* **Work to be completed**
Every line in the data below that has the word "Pengertian" should be returned.
▼▼▼
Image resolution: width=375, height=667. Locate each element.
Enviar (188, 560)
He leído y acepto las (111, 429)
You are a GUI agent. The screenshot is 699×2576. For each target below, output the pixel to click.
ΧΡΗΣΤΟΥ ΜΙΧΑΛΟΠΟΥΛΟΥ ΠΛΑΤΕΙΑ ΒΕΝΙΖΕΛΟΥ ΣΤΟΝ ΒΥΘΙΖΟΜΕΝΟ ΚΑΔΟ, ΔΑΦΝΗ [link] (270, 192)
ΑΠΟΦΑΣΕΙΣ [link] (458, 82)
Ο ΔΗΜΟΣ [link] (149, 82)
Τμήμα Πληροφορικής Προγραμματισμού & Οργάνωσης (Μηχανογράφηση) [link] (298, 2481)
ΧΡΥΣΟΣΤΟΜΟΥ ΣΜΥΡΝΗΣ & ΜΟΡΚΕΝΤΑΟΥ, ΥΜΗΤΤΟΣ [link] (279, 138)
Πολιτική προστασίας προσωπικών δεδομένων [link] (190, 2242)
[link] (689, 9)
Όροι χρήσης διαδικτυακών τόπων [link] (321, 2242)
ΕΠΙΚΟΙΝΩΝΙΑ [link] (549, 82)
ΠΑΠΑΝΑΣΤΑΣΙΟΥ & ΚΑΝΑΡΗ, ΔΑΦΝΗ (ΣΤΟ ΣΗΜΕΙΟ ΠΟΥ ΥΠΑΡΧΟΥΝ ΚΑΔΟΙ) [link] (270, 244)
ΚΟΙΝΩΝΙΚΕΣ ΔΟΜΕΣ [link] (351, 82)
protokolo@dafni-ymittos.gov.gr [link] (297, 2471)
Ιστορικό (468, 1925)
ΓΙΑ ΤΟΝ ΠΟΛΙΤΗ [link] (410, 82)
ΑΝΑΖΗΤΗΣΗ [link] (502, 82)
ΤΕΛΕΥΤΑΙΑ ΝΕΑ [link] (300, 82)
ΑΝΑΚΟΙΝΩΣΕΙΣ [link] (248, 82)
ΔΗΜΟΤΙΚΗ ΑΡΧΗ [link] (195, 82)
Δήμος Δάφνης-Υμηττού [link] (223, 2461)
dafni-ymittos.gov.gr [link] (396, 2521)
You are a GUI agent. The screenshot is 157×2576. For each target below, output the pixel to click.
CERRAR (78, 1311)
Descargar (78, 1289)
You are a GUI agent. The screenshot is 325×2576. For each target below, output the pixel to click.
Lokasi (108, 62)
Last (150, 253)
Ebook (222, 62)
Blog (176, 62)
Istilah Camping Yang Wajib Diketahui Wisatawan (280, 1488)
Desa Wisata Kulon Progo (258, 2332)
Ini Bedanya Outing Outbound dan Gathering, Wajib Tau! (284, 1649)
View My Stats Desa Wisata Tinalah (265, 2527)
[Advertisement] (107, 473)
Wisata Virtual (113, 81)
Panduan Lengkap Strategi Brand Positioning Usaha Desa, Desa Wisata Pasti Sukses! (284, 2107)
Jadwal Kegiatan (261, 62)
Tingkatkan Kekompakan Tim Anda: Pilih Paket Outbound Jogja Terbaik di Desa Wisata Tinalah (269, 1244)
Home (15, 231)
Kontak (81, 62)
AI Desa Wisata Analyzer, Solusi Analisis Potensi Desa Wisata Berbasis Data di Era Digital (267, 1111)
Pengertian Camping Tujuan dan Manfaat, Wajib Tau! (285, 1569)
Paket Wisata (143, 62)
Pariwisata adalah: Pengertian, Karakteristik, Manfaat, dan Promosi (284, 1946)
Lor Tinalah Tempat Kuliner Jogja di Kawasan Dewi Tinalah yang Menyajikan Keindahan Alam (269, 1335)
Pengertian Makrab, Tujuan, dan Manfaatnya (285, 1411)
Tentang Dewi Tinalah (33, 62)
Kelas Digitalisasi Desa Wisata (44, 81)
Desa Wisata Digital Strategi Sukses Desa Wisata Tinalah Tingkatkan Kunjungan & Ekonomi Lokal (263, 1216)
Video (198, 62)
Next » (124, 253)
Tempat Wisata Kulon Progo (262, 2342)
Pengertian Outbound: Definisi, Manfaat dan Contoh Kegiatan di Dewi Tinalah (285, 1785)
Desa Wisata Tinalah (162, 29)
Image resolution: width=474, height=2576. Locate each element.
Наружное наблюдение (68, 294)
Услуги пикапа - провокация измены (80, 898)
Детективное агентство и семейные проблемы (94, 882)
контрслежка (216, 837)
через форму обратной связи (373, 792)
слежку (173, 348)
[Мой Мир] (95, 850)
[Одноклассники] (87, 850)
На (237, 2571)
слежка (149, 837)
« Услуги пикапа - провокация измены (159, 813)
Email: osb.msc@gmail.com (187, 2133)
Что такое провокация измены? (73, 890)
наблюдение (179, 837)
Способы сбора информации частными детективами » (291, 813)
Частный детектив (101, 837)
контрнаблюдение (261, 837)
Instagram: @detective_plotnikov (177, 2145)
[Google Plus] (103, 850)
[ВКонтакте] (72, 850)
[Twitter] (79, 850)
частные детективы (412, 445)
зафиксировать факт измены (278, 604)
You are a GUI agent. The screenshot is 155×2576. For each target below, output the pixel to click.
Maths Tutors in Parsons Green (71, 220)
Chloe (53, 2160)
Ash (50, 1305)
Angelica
▲▲▲
* **Exercise answer**
Pengertian Camping Tujuan dan Manfaat, Wajib Tau! (285, 1569)
Pariwisata adalah: Pengertian, Karakteristik, Manfaat, dan Promosi (284, 1946)
Pengertian Makrab, Tujuan, dan Manfaatnya (285, 1411)
Pengertian Outbound: Definisi, Manfaat dan Contoh Kegiatan di Dewi Tinalah (285, 1785)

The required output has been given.